Energy Conservations and Transformations with Two Objects

In summary, two masses of 350g and 175g are attached by a light string and hanging from a frictionless pulley. The 350g mass is initially at a height of 1.5m above the ground. The question is asking for the final speed of the system when the 350g mass hits the ground. Using the formula E2=E1, the change in gravitational potential energy for each mass can be calculated and added together to determine the final speed.
  • #1
alexphysics
3
0

Homework Statement



Masses of 350g and 175g are attached by a light string and hanging straight down from a light frictionless pulley. The 350g mass is 1.5m above the ground. What speed will the system have when the 350g mass hits the ground.

My attempt at a data list is (after i drew a diagram)

mA=350g
mB=175g
vA1=0m/s
vA2=?
hA1=1.5m
hA2=0m

Assume Gravity is 9.8m/s [down]



Homework Equations



Wnc=E2-E1
E2=E1



The Attempt at a Solution



I can not figure out how to figure out this question as I am not sure how my formula should look to include both masses in the situation.
 
Physics news on Phys.org
  • #2
The two masses are connected by a string, so they have the same speed. And if one goes down, the other goes up by the same distance.

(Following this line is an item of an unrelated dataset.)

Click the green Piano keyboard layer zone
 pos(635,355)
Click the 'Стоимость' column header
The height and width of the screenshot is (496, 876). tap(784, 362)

How does the gravitational potential energy change, when the masses move? Figure out the change for each mass and add them.
 
  • #3
so should i be using the formula E2=E1 to figure it out?
 
  • #4
Sure. Where E is the total mechanical energy.
 

Related to Energy Conservations and Transformations with Two Objects

1. What is energy conservation and transformation?

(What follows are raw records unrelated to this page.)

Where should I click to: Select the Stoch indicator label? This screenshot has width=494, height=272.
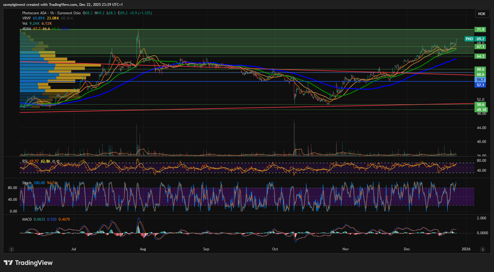coord(27,183)
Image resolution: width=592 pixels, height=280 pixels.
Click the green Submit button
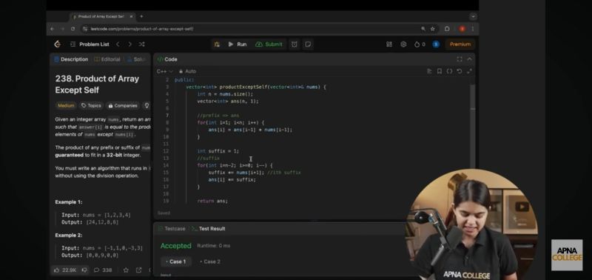point(269,44)
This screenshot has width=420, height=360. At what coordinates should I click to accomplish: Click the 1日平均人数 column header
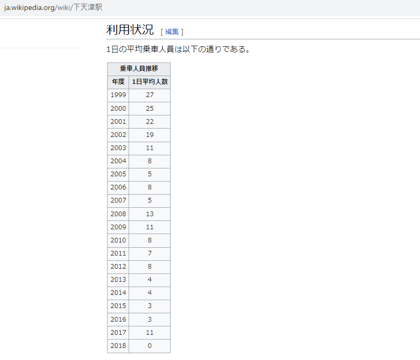pyautogui.click(x=150, y=82)
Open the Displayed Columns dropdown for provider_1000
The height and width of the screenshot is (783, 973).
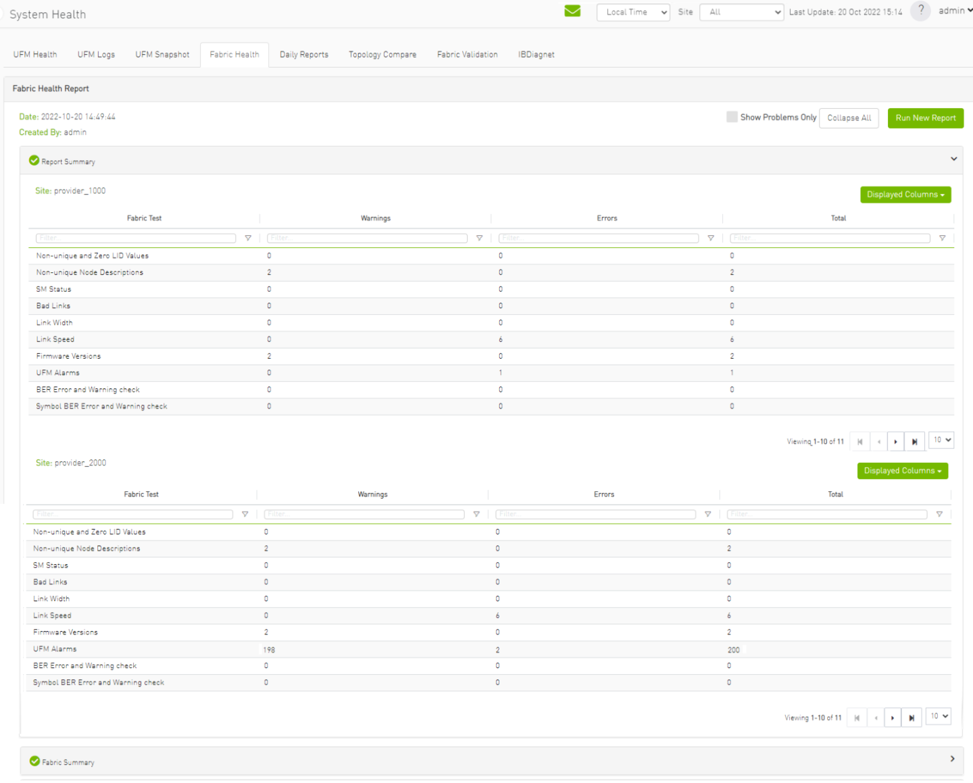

Energy conservation is the principle that energy cannot be created or destroyed, but can only be transformed from one form to another. In the context of two objects, energy conservation means that the total energy of the two objects remains constant, even as it may change forms.

2. How does energy conservation apply to two objects?

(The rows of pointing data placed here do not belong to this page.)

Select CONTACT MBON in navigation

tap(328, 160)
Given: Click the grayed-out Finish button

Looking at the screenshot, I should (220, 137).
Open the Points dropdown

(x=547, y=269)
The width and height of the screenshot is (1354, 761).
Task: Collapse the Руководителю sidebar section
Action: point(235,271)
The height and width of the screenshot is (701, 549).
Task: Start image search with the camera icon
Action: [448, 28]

In a system with two objects, the total energy of the system remains constant. This means that if one object gains energy, the other object must lose an equal amount of energy in order to maintain the total energy of the system.

3. What are some examples of energy transformations between two objects?

Some examples of energy transformations between two objects include a pendulum swinging back and forth, a ball bouncing on the ground, and a car colliding with another car.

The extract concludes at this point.